Umami is the fifth taste alongside salt, sweet, bitter, and sour. The Japanese translation of umami is “pleasant, savory taste” or “yummy.” Umami is a word used to described rich, salty foods that have a certain je ne sais quoi to them. Umami has become so buzz-worthy that restaurants across the country are capitalizing on its popularity. Umami Burger, for one, is a restaurant chain known for its gourmet burger featuring key umami ingredients like shiitake mushrooms, fire roasted tomatoes, caramelized onions, umami ketchup, and a parmesan crisp. Even Trader Joe’s has followed suit, recently releasing an umami seasoning blend ($12 for two; amazon.com, $3 at Trader Joe’s). While umami is most commonly associated with miso soup, ramen, and other Asian dishes, it is also the predominant flavor in ham, raw beef, cured meats, and mushrooms.
Is Umami Good for You?
Umami is a particular taste, not an ingredient, which means it does not have a nutritional component on its own. However, it is the main flavor in certain foods and condiments that are often deemed unhealthy and high in sodium, like beef, pork, cured meats, soy sauce, and ketchup. On the flip side, Umami is also found in a number of foods that do have health benefits, like kimchi, shellfish, cabbage, mushrooms, asparagus, and ripe tomatoes. If you read your labels carefully and eat in moderation, there is no harm in consuming foods with strong levels of the umami flavor.
What’s the Deal With MSG?
When Ikeda defined the sensational savory flavor known as umami, he wanted to find a way to market it so that people could apply the same essence to their own cooking. The commercialized version of umami became known as monosodium glutamate, or MSG. MSG is the sodium salt found in glutamic acid, a naturally occurring acid found in tomatoes, grapes, cheese, and mushrooms. MSG has been a controversial ingredient for some time because it has been linked to headaches and nausea as well as other health issues.

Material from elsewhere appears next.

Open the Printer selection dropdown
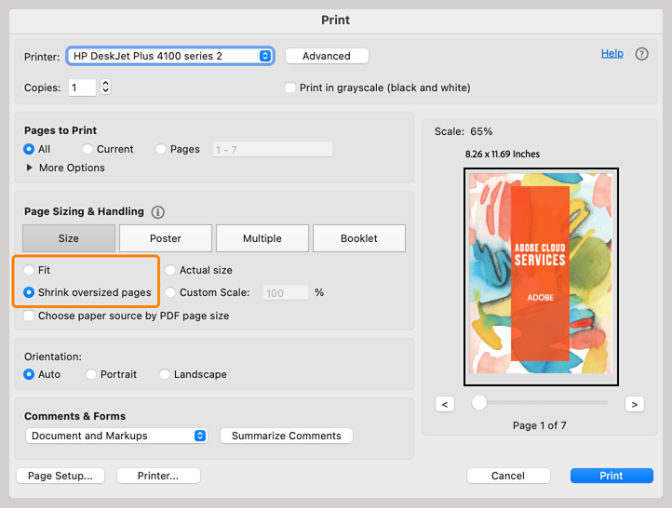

According to the Food and Drug Administration, foods that contain MSG are “generally recognized as safe,” however the FDA does require clear labeling on foods containing MSG. While there are still misconceptions and a lot of research is inconclusive about the negative health effects of MSG, it is becoming more and more embraced by professional chefs and diners alike.
Why Is MSG So Delicious?
MSG is a food additive and flavor enhancer commonly found in Chinese food, stock cubes, ramen, Doritos (yes, really), and other savory foods. MSG is a highly concentrated version of the flavor found in umami-rich ingredients like dashi, miso, and soy sauce. Originally, MSG was extracted from seaweed broth, but is now made by fermenting starch and sugarcane. It has the same, intensely savory quality found in ingredients like parmesan cheese, which is why it’s a popular additive.

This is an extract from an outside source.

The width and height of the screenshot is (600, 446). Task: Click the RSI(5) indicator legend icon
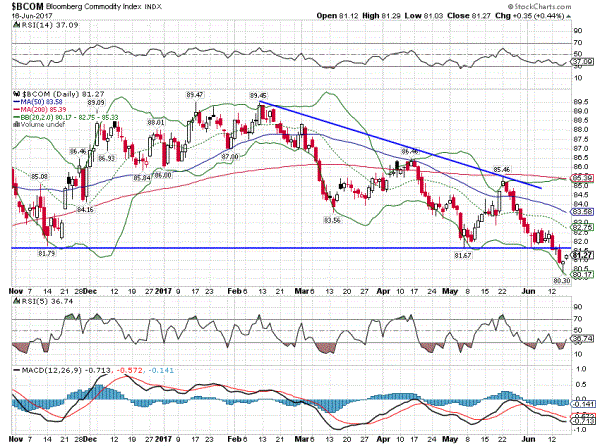coord(16,300)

Now that you understand what umami is and why MSG tastes so good, you can incorporate this fifth taste into your own cooking. Miso shines in these soufflé pancakes with miso mushrooms or in miso chicken noodle soup. For a healthy twist on this savory supplement, try making our recipe for kimchi soup with tofu and bacon, avocado “bowl” with spicy soy sauce, or parmesan cauliflower tots. The whole family will love soy-braised short ribs with sugar snap peas, which offers an indulgent take on umami.